BusinessWeek: November 11, 1991




Information Processing

BRAZIL OR BUST: THE GREAT COMPUTER RACE

For years, Latin America's biggest computer market has been off-limits to most foreigners. It was all part of a Brazilian effort to foster a homegrown information-processing industry. Now, Brazil is preparing to lift that decades-old ban. "The potential here is enormous," says Gregorio Diaz, the Sao Paulo director for Microsoft Corp. "Brazil is a huge country with very diversified industry and 20 years of pent-up demand." He sees "a great boom for a long time -- for software, hardware, training, consulting, and research."

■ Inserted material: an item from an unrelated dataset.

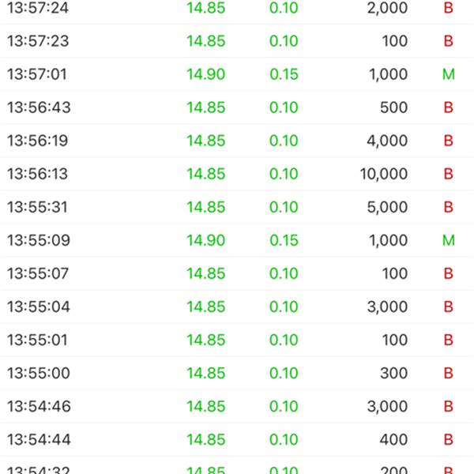Tap the green M marker at 13:57:01
This screenshot has width=474, height=474.
tap(448, 74)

Ending the ban has launched a race by foreign companies to set up joint ventures to cash in on one of the world's hungriest markets for personal computers and other information technology. Entrants include such big names as IBM, Digital Equipment, Japan's NEC, and France's Bull. The scramble was triggered by a new law, signed by President Fernando Collor de Mello on Oct. 23, that eases protectionist curbs on information processing, although it still doesn't fully open the $7 billion annual market. Starting in October, 1992, the law will allow imports of all digital technology, both computers and telecommunications, but tariffs and taxes will still add at least 100% to import prices. It also provides incentives for foreign companies to set up joint manufacturing ventures with Brazilians. Since the 1970s, Brazil has severely limited imports not just of computers but of everything from talking teddy bears to factory robots. Also barred: foreign investments that would compete with local companies. The result, Brazilians now realize, is a mollycoddled industry lagging behind the rest of the world. In turn it has hobbled Brazil's economy with costly, low-quality computers.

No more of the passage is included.